マチルダ・シトロンは、アノンの父ジュノンの友人の娘と言っているが、その実はそうではなかった。それは今回の事業提携を結ぶに当たって便宜上そう言っていただけだった。
それをアントンが皆に告げる。
「そもそも、シトロン伯爵令息は跡継ぎではなかった。兄の伯爵の温情で貴族籍を抜かれずに済んで、領地に親子でいただけだ。それにジュノン様とは確かに同じクラスで学んで居られましたが、在学中は挨拶を交わす程度で、それほど親しくしていたわけではありません。もし本当にジュノン様のご友人でしたら、あの視察も私で事足りたのです。ジュノン様が出かけたことで、奥様なら察しても良いのではなかったですか?」
元々この事業提携は、シトロン伯爵から持ち込まれた物だった。ジュノンは伯爵家の評判、事業内容を精査して、一考の価値はあると踏んだ。だが、今まで全く接点のなかった相手からの申込みだったため、一度伯爵家に赴く事になった。
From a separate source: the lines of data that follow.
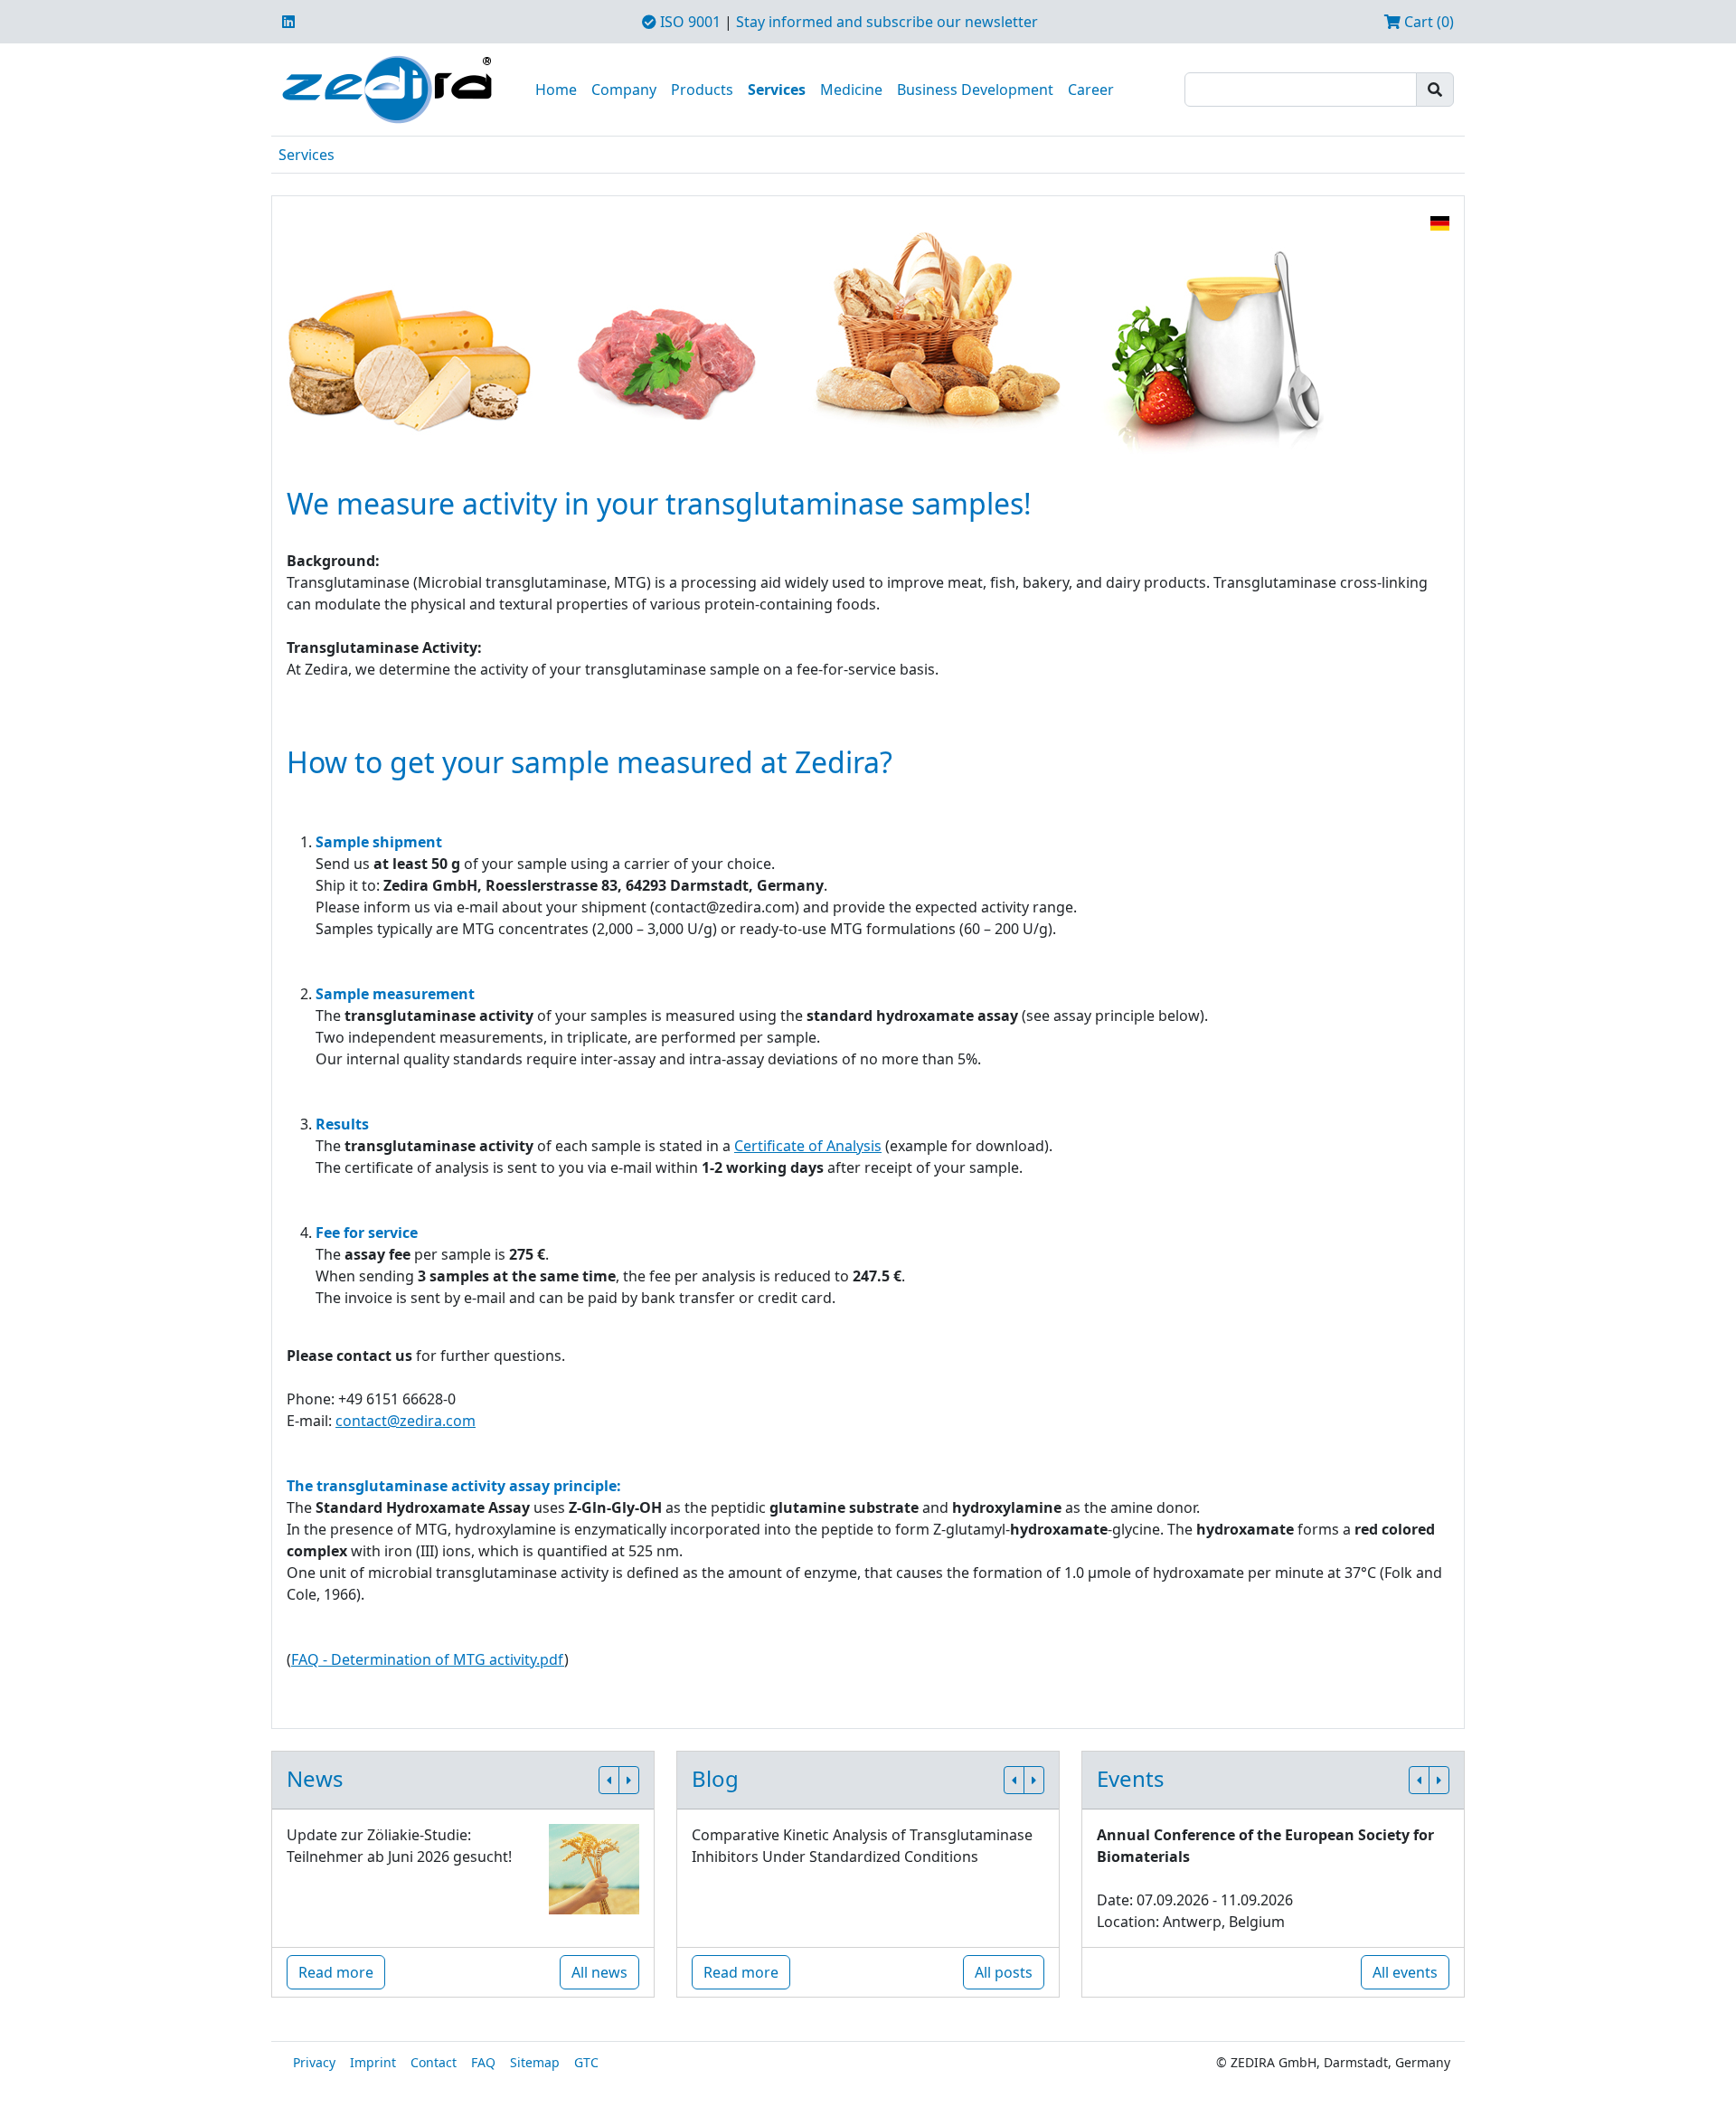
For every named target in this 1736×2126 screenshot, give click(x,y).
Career (1091, 89)
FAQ (483, 2062)
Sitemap (535, 2062)
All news (599, 1972)
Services (777, 89)
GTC (586, 2062)
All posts (1004, 1972)
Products (702, 89)
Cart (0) (1427, 22)
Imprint (373, 2062)
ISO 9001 (688, 22)
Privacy (314, 2062)
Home (556, 89)
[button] (609, 1780)
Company (623, 89)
そして、ジュノンの名を出したのが、学園で同じクラスだったシトロン伯爵令息(現伯爵弟)だった事を知り、少しでも顔見知りのほうがいいだろうと、視察も彼が同行する事になった。
そして悲劇が起こったのだ。
今回ミネリタがシトロン伯爵家に赴いたのは、始めようとしていたばかりの事業の白紙撤回の為だった。
ジェルバン子爵家では、ジュノンがいなくなり新規事業を立ち上げてる場合ではなかったからだ。
ミネリタを行かせることには不安だったが、今回ばかりは、子爵が出向かないわけには行かなかった。
誰かを付けるつもりだったのに、何故かミネリタは、勝手に出掛けてあとを追ったロードがシトロン伯爵家に着いたときには、ミネリタはマチルダを連れて帰ったあとだった。
そして観光して帰ってきたミネリタとマチルダは、ロードが帰って来た3日後に、散財し尽くして帰ってきたのだった。
そして皆がマチルダの姿を見て、ミネリタが何故彼女を強引に連れ帰ったのか、さっさと一人で行ったのか分かってしまった。
それはミネリタの髪がキラキラ眩しい金髪で、青い瞳を持つ少女だったからだ。
おそらくミネリタは、最初から彼女を連れ帰るつもりだったのだろうと思えた。
昔から自分のブルネットの髪色と緑の瞳が不満だったミネリタ。
彼女の金髪碧眼への憧れはかなりのものだった。
アノンは小さくても覚えていた。
ミネリタが遊んでいるアノンを見て、嘆いていた事を。
「どうしてアノンは金髪じゃないのかしら。まぁ私とジュノンの子どもですものね。金色の髪の子が生まれるはずないわね。でもせめて目の色は私に似てほしかったわ」
アノンの髪の色は母から譲り受けたブルネット。瞳の色は父から受け継いだ漆黒だった。
それでも美麗と言われた父の容姿を受け継いだアノンは、美少女だったのに、それもミネリタは気に食わなかった。
「女の子はきれいより可愛い方がいいのよ」
そう言って、アノンを見て残念がっていた。
マチルダの容姿は、ミネリタの理想の娘の姿だった。